Men and Women Remember Pain Differently: A Translational Study
Summary: A new translational study finds that males appear to recall painful experiences more strongly than females, producing stress and increased sensitivity when re-exposed to the same context. In mice, blocking memory formation with ZIP eliminated the effect. These findings suggest that the memory of pain can influence chronic pain and point to potential new treatment directions.
Source: McGill University.
Background and significance
Chronic pain is among the leading health challenges worldwide in both prevalence and burden. Increasing evidence suggests that the memory of earlier painful events can play a major role in whether acute pain becomes persistent. A new study, led by researchers at McGill University and the University of Toronto Mississauga and published in Current Biology, examined whether pain memory differs between sexes and whether those differences are conserved across species.
Key findings
The team found a striking, sex-specific effect: both male humans and male mice showed increased sensitivity to a mild thermal stimulus when tested in the same environment where they had previously experienced a prolonged, aversive pain. Female subjects did not show the same context-dependent increase in sensitivity. In mice, disrupting memory formation eliminated the conditioned pain hypersensitivity in males.
Study design: humans and mice
Researchers developed parallel paradigms for humans and mice to measure context-dependent pain sensitivity. Human participants were young adults (41 men and 38 women, ages 18–40). Each subject was exposed to an initial low-level heat stimulus in a particular test room and asked to rate pain on a 0–100 scale. Immediately afterward they experienced an intense, sustained painful stimulus meant to form a clear association with that room: participants wore a tightly inflated blood pressure cuff and exercised their arms for 20 minutes, a procedure many rated as very painful. Mice underwent a comparable two-stage experience: a brief heat stimulus to the hind paw followed by an injection of a dilute irritant (vinegar) that produced a short-lasting visceral pain.
On the following day, subjects were tested again with the same low-level heat stimulus either in the same room or in a different, neutral environment. Male humans rated the heat as more painful when tested in the same room where they had previously endured the intense pain; female humans did not. Male mice returned to the original testing container also showed an amplified withdrawal response to the heat, whereas female mice did not and mice placed in a different container showed no increase.

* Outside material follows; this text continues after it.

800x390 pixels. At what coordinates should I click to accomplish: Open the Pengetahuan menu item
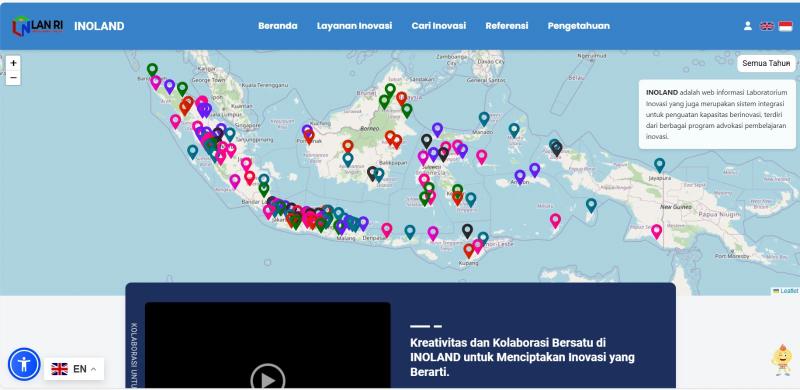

Memory manipulation: ZIP eliminates the effect in male mice
To test whether memory was responsible for the increased sensitivity, the researchers interfered with memory consolidation in male mice by delivering zeta inhibitory peptide (ZIP) into the brain. ZIP is known to disrupt certain memory-related kinases and can block consolidated memory. Male mice that received ZIP before the painful conditioning did not show the conditioned increase in pain sensitivity when re-exposed to the context, supporting the interpretation that recalled memory underlies the heightened response.

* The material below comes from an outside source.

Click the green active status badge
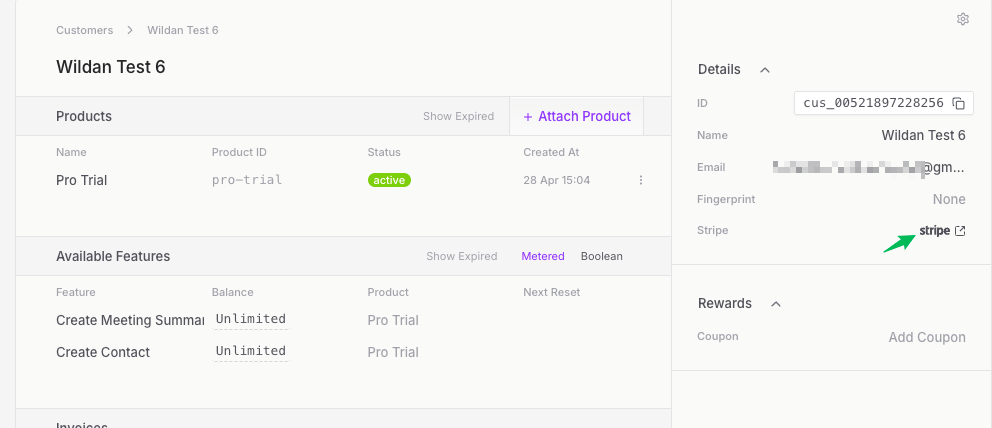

Additional mechanistic observations
In the animal experiments the study also observed that blocking stress-axis signaling or altering male hormonal status removed the conditioned pain effect: castration of male mice and pharmacological blockade of the hypothalamic-pituitary-adrenal (HPA) axis reduced context-dependent pain hypersensitivity. These manipulations further link the phenomenon to stress and memory systems.
Implications for chronic pain
The authors argue that these results support the idea that remembered pain—how strongly an earlier painful episode is stored and later recalled—can shape future pain sensitivity and may contribute to the persistence of pain. If memory and stress mechanisms drive pain chronification in some patients, interventions targeting those mechanisms could offer new therapeutic strategies. The translational design of the study, showing parallel effects in mice and humans, strengthens the potential relevance for clinical research and treatment development.
Funding and acknowledgments
The research received support from the Canadian Institutes of Health Research (CIHR), the Natural Sciences and Engineering Research Council of Canada (NSERC), the Canadian Pain Society/Pfizer Early Career Investigator Pain Research Grant, the Louise and Alan Edwards Foundation, Brain Canada, and the Canada Research Chairs Program.
Abstract (condensed)
Researchers developed context-dependent pain paradigms in mice and humans and found that both species show increased acute thermal pain sensitivity when retested in an environment previously associated with an aversive, prolonged pain experience. This sensitization lasted at least 24 hours and was restricted to males in both species. In mice, the effect was abolished by castration, HPA axis blockade, or injection of ZIP to disrupt memory-related kinases. In humans, men reported higher stress when tested in the pain-associated room. These findings establish a translational model for studying how memory, stress, and pain interact.
This summary is based on reporting of a published study by researchers affiliated with McGill University and the University of Toronto Mississauga. The research included both human volunteers and rodent experiments and highlights sex differences in conditioned pain hypersensitivity and the role of memory and stress systems in mediating that effect.